What to do: Set down, exactly as written, every line from the one containing "This screenshot has width=776, height=698." through the end of the listing.

Exercise material:
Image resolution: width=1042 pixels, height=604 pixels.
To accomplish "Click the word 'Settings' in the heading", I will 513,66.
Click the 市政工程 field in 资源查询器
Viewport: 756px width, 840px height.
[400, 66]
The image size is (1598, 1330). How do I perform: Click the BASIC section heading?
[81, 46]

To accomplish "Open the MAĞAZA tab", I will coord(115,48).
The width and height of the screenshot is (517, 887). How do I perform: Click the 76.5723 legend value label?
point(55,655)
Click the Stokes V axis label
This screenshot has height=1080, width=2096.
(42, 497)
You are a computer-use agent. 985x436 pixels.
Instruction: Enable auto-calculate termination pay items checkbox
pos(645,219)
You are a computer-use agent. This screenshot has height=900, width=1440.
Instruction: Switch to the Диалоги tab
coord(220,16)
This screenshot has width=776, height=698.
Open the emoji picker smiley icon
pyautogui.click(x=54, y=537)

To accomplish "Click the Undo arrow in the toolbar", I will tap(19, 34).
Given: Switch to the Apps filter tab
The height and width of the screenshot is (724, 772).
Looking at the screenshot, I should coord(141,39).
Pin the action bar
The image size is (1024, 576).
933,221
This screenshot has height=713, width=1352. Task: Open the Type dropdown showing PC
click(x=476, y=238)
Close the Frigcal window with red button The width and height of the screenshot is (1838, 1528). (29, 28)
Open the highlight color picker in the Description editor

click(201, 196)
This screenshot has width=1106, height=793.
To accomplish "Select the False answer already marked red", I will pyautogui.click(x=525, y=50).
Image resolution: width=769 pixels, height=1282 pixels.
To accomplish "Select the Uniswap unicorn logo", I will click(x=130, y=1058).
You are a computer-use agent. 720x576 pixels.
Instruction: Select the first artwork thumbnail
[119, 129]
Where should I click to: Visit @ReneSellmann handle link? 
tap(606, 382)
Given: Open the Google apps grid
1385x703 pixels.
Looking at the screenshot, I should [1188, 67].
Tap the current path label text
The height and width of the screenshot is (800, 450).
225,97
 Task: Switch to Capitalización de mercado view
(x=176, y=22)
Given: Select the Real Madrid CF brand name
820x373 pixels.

Solution:
This screenshot has width=776, height=698.
Open the emoji picker smiley icon
pyautogui.click(x=54, y=537)

To accomplish "Click the Undo arrow in the toolbar", I will tap(19, 34).
Given: Switch to the Apps filter tab
The height and width of the screenshot is (724, 772).
Looking at the screenshot, I should coord(141,39).
Pin the action bar
The image size is (1024, 576).
933,221
This screenshot has height=713, width=1352. Task: Open the Type dropdown showing PC
click(x=476, y=238)
Close the Frigcal window with red button The width and height of the screenshot is (1838, 1528). (29, 28)
Open the highlight color picker in the Description editor

click(201, 196)
This screenshot has width=1106, height=793.
To accomplish "Select the False answer already marked red", I will pyautogui.click(x=525, y=50).
Image resolution: width=769 pixels, height=1282 pixels.
To accomplish "Select the Uniswap unicorn logo", I will click(x=130, y=1058).
You are a computer-use agent. 720x576 pixels.
Instruction: Select the first artwork thumbnail
[119, 129]
Where should I click to: Visit @ReneSellmann handle link? 
tap(606, 382)
Given: Open the Google apps grid
1385x703 pixels.
Looking at the screenshot, I should [1188, 67].
Tap the current path label text
The height and width of the screenshot is (800, 450).
225,97
 Task: Switch to Capitalización de mercado view
(x=176, y=22)
Given: Select the Real Madrid CF brand name
820x373 pixels.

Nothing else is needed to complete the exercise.